▶ [Énoncé écrit]:
Relevez, dans l'ordre de leur première mention, tous les pays désignés par leur nom dans l'extrait ci-dessous sur lord Russell et l'Allemagne.

D’où venait une complaisance si subite, si complète, si étrange pour l’Allemagne ? Faut-il le demander ? L’instinct gouverne les hommes autant que l’intelligence, et des pressentimens secrets montraient déjà à lord Russell la force qui devait abaisser la puissance française. La question polonaise avait servi à détacher la France de la Russie, la Pologne pouvait être oubliée ; l’ennemi véritable, l’ennemi dangereux, ce n’était pas la Russie, c’était l’allié, le voisin, celui à qui l’on ne pouvait pas faire de sermons, dont la tête roulait sans cesse des projets inconnus. Par plus d’un chemin, des mots mystérieux venaient de Berlin. La Russie et l’Autriche abaissées par les armes de la France, et l’Italie enchaînée par son alliance, il n’y avait plus d’autre puissance vierge que la Prusse.

Entrées de texte et de localisation des éléments
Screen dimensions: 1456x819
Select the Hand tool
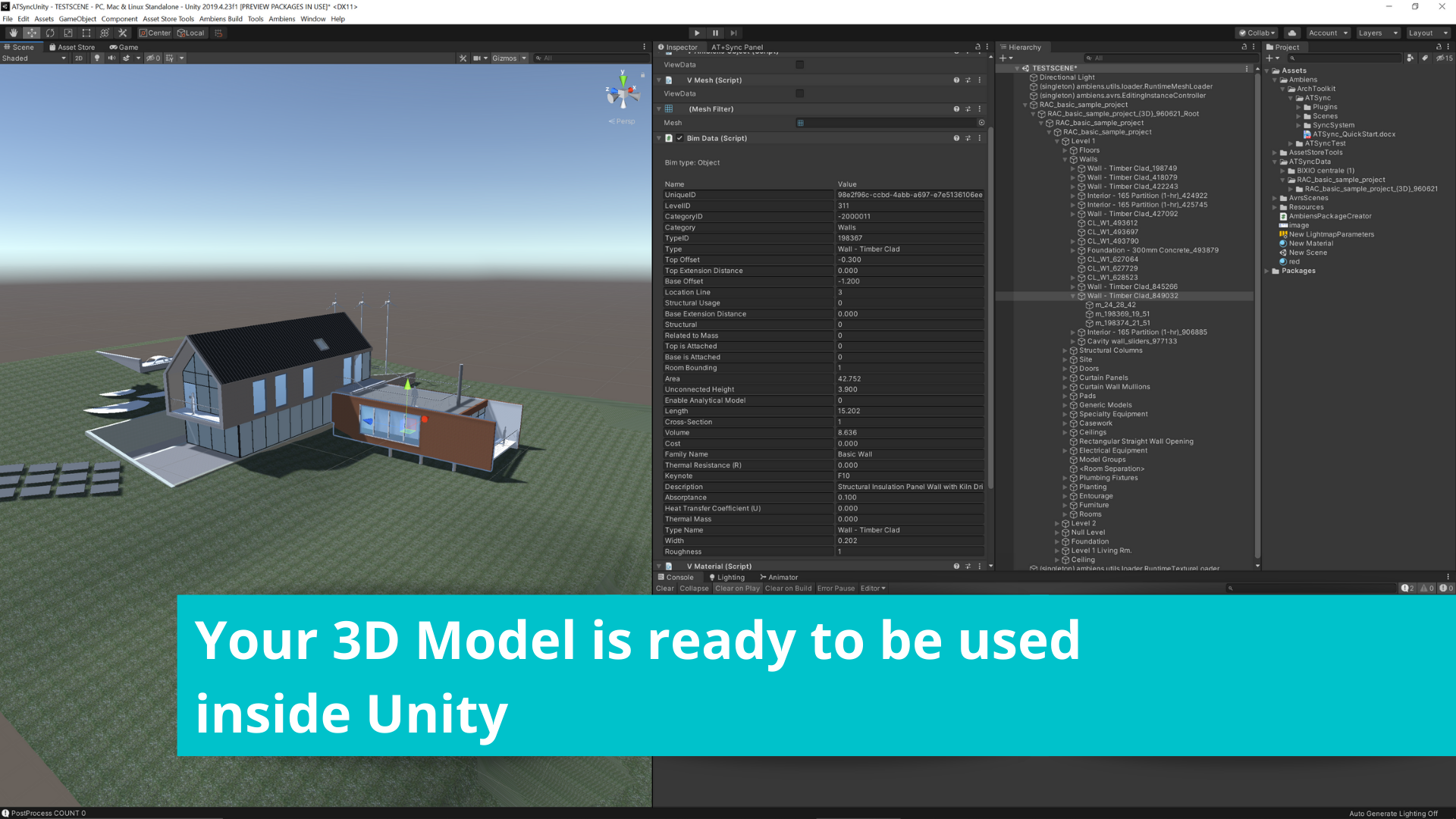(x=13, y=33)
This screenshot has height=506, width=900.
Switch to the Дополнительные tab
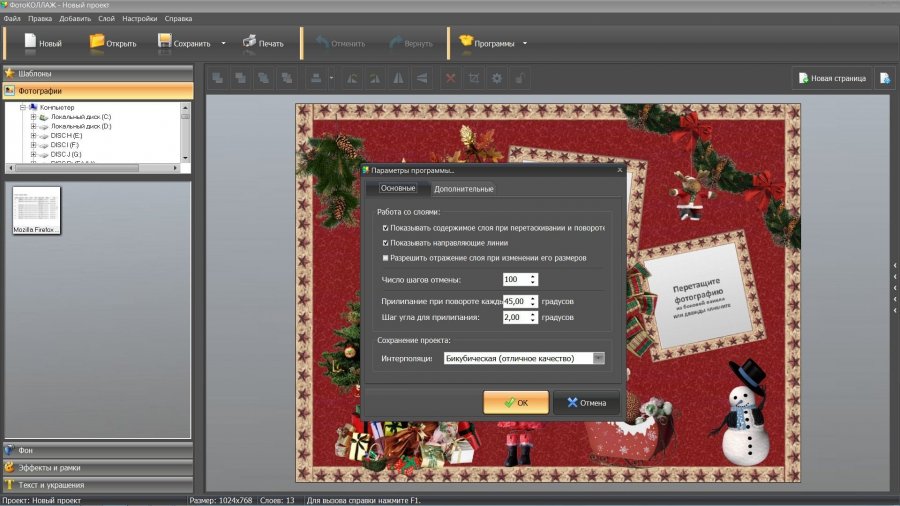pos(463,189)
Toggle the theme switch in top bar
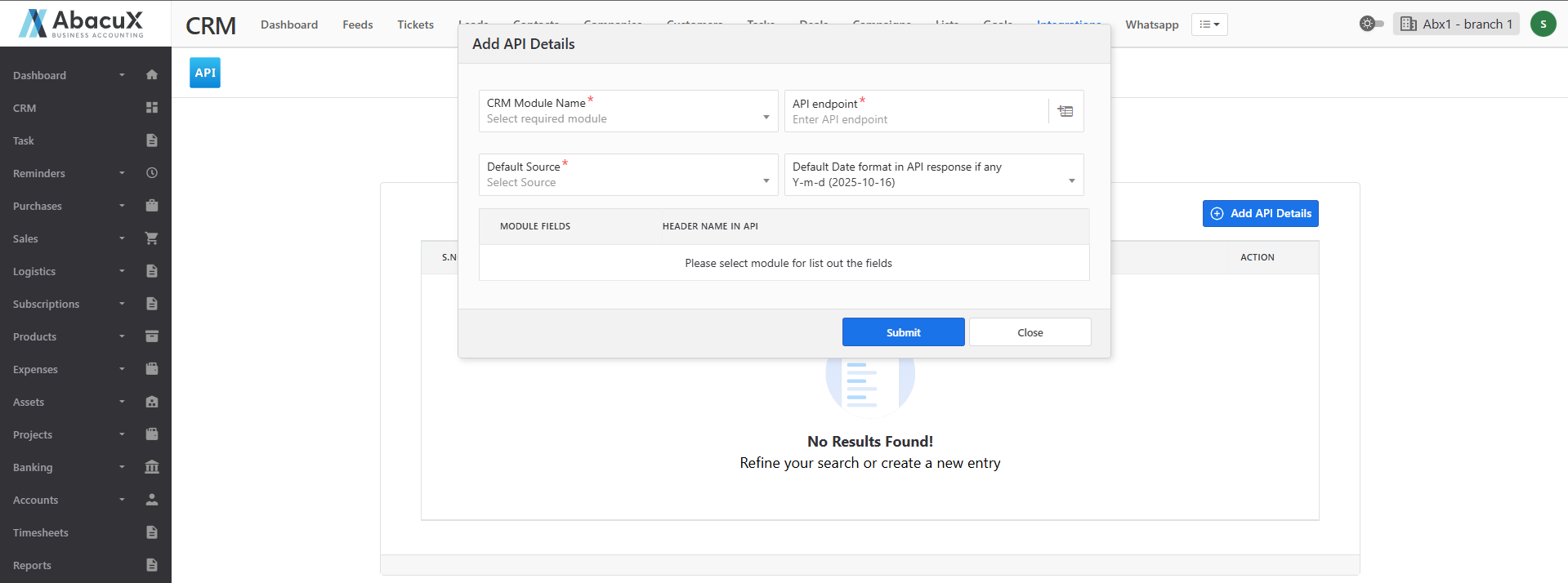 pos(1371,24)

▶ [Réponse]:
Allemagne, France, Russie, Pologne, Autriche, Italie, Prusse